Work request =
Copy the data from the line that contains "How do I perform: Dislike" to its last line, exactly, including both of those lines and leaving out everything before.

The data =
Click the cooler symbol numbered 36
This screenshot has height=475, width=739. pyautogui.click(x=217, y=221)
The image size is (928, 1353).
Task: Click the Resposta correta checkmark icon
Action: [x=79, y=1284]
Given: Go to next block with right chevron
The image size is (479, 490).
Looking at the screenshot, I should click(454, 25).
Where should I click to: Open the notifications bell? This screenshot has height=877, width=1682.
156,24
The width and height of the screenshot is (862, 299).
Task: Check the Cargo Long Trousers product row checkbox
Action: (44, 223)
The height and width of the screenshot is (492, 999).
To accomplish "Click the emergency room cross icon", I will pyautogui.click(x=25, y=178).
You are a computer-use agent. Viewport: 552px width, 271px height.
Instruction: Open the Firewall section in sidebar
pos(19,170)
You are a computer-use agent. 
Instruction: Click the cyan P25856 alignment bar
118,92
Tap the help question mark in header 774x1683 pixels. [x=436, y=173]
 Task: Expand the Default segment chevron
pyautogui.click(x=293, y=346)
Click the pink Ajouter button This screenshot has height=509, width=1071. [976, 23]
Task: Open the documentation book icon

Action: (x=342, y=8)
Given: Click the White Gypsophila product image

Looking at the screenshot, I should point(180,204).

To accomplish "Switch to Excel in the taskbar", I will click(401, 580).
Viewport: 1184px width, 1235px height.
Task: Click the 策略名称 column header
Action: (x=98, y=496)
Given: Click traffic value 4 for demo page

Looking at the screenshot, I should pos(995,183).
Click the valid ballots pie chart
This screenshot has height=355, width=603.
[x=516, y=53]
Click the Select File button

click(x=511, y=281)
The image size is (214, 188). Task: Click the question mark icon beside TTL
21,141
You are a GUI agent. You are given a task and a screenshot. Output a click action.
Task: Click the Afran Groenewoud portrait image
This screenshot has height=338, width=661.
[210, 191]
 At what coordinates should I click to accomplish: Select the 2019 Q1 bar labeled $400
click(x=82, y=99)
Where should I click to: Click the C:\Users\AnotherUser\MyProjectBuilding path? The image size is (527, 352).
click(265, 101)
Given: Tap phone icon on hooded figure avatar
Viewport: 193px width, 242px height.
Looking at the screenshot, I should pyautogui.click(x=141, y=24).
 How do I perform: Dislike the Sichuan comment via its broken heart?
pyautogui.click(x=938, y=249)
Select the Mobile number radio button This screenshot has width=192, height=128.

Task output =
 How do I perform: Dislike the Sichuan comment via its broken heart?
pyautogui.click(x=938, y=249)
Select the Mobile number radio button This screenshot has width=192, height=128.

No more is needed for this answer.